Best Practices and Pitfalls
- Never Let Padding Leak Into Your Loss: This is non-negotiable. When calculating your loss function (e.g., CrossEntropyLoss), you must ignore the padding tokens. You can use the attention mask to create a loss mask. This is often handled automatically in good training loops, but be aware of it.
- Choose Your Pad Token Wisely: Using EOS as PAD (like in the GPT-2 example) is convenient but can be conceptually messy. Your model might learn that “end of sequence” also means “ignore me.” It often works in practice, but be aware of the potential for weirdness.

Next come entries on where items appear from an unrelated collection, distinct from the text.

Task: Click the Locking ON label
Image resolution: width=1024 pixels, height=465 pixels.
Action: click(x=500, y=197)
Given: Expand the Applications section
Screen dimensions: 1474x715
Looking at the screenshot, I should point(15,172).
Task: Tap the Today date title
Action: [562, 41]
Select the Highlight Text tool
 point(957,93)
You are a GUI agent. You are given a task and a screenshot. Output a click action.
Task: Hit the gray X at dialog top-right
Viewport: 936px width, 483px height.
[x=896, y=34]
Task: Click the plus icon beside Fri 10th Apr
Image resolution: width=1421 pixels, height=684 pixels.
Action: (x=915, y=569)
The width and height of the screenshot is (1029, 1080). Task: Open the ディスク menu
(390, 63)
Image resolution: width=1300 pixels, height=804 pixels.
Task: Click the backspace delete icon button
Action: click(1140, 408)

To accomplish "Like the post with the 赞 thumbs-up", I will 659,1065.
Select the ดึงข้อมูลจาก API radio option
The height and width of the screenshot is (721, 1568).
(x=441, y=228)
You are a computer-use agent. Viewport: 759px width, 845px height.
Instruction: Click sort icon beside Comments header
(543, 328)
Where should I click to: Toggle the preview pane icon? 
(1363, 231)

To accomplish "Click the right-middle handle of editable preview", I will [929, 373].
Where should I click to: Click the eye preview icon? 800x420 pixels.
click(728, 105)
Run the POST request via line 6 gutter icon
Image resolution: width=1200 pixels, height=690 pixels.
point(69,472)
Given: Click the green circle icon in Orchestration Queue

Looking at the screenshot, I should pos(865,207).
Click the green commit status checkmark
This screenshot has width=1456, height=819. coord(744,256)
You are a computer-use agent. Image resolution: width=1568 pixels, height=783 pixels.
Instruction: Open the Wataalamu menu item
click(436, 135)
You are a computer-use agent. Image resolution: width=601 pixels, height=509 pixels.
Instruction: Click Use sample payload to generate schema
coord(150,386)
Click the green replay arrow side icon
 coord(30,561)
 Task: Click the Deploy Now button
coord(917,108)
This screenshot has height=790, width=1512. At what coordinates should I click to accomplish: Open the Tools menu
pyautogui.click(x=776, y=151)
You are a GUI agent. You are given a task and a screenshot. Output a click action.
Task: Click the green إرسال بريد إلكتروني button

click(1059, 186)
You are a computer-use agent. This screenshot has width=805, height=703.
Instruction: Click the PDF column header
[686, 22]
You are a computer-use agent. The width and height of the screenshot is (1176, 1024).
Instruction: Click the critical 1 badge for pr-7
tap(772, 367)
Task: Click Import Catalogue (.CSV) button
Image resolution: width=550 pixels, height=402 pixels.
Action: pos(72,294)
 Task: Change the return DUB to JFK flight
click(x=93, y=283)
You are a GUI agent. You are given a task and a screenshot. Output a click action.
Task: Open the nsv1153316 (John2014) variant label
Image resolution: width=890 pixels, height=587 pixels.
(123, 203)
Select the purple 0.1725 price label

- Truncation is a Necessary Evil: You have to set a
max_length. Text longer than this gets unceremoniously chopped off. There’s no elegant solution. Choose a length that covers the vast majority of your data without being so large it causes memory issues. It’s a trade-off. - Your Tokenizer and Model Must Agree: This feels obvious, but I’ve seen it blow up countless times. The special token mappings (their IDs, their meanings) are baked into the pre-trained model’s weights. If you use a different tokenizer with a model, or change the tokenizer’s special tokens after the fact, you’re asking for incomprehensible garbage output. Always use the tokenizer that belongs to your model.
Think of special tokens not as an afterthought, but as the first piece of configuration you set up. They control the very grammar of how your model sees the world. Get them right, and everything else gets a whole lot easier.